TASK INSTRUCTIONS:
• A. From the passage on Medha Patkar, extract the text starting at "Listening to the" and ending at "rehabilitated or displaced.".
• B. Answer these questions using the passage on Medha Patkar:
(i) At which institution did Patkar complete her social work post-graduate studies?
(ii) In what year did she form Narmada Bachchao Andolan?
(iii) What network of activists did she later help form?
• C. In the passage on Medha Patkar, rewrite the paragraph beginning "But this adulation has not come easy" as a short list that keeps its main facts.

TEXT SECTION:
»»
But this adulation has not come easy. A social work post-grad from TISS, Medha Patkar began her career working with voluntary organisations for some years before joining TISS as a faculty and beginning work on her PhD. But in 1985, she along with a few of her colleagues visited the Narmada valley and found that the Sardar Sarovar programme had been temporarily suspended at the ministry’s request.

Listening to the people, Patkar learned that the only information they had was that the dams would be built and people in the area would be rehabilitated or displaced.

“She became so deeply immersed in the issue that she gave up a career, a PhD, and her marriage to become a full-time activist fighting for the project affected people in Narmada valley,” points out a retired senior faculty member at TISS. “When Patkar formed Narmada Bachchao Andolan in 1989, all the local groups fighting on the same issue joined this national coalition of environmental and human rights activists, scientists, and academics with a non-violent approach.”

She and her organisation filed an unsuccessful case in the Supreme Court to stop the construction of the dam. She later helped form a network of activists across the country called the National Alliance of People’s Movements (NAPM).
««
DATA LINES:
»»
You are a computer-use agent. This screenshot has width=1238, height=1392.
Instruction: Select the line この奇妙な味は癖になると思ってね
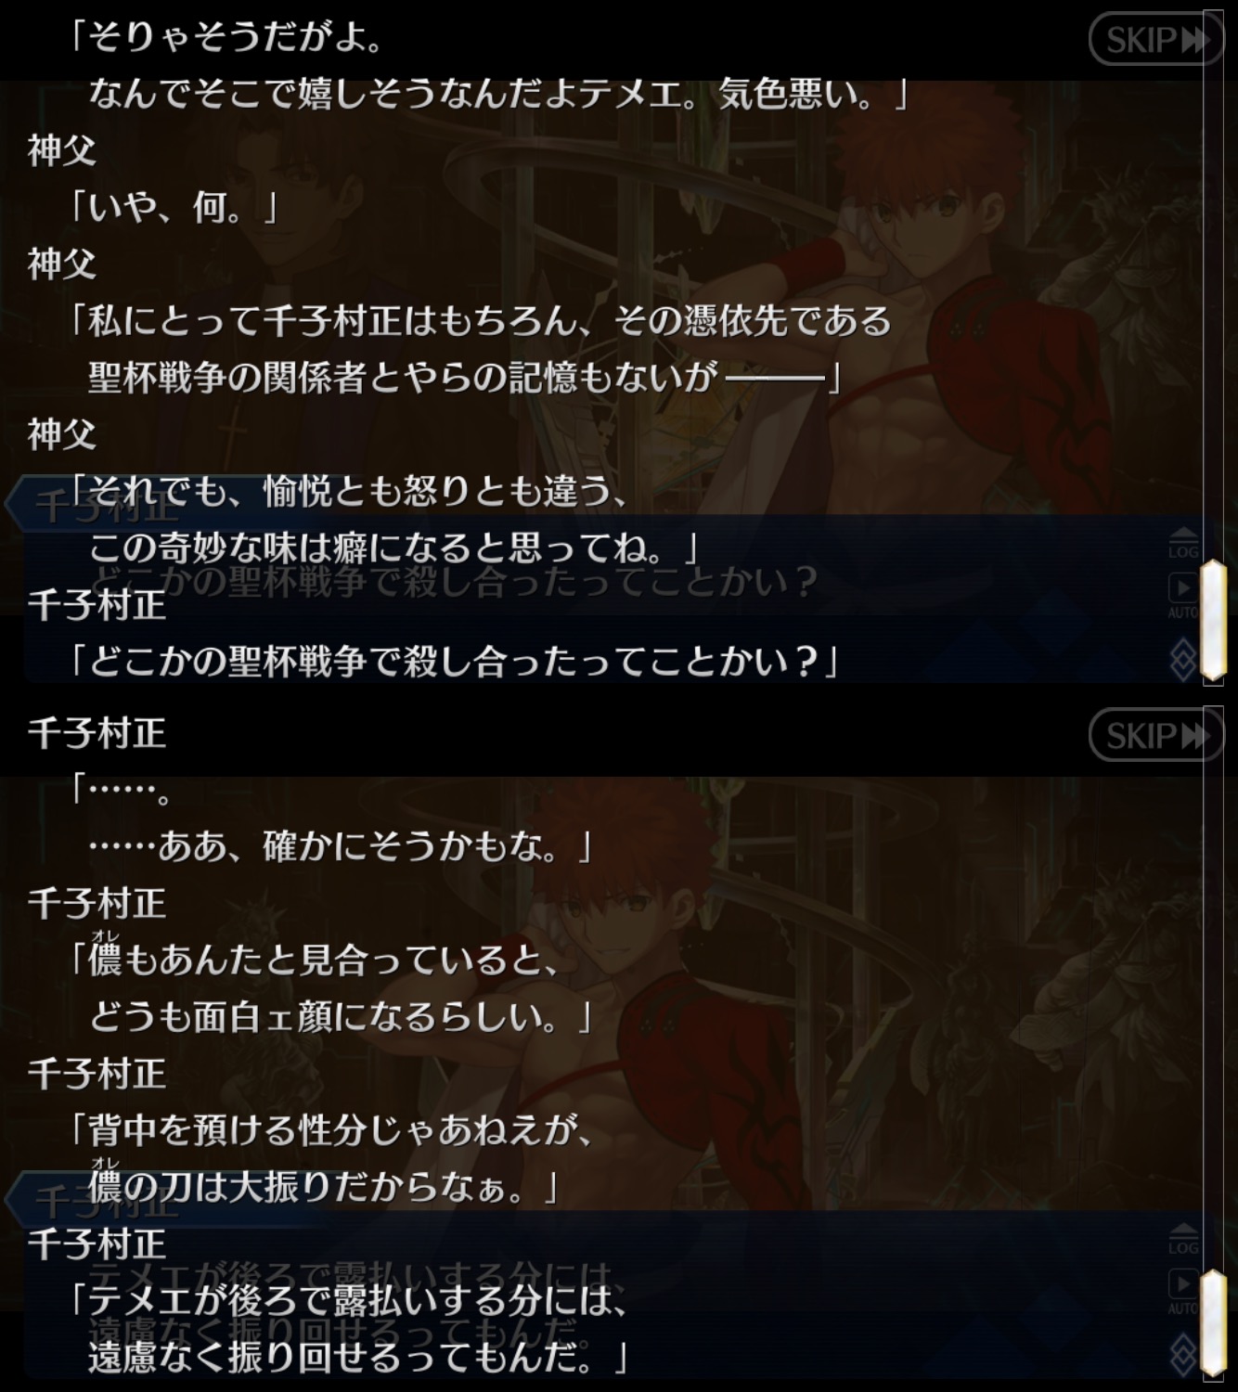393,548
««
TASK-BY-TASK SOLUTIONS:
• A.
Listening to the people, Patkar learned that the only information they had was that the dams would be built and people in the area would be rehabilitated or displaced.

• B.
(i) TISS
(ii) 1989
(iii) The National Alliance of People's Movements (NAPM)

• C.
- Medha Patkar earned a social work post-graduate degree from TISS.
- She worked with voluntary organizations for some years.
- She then joined TISS as a faculty member and began her PhD.
- In 1985, she and a few colleagues visited the Narmada valley.
- There they found that the Sardar Sarovar program had been temporarily suspended at the ministry's request.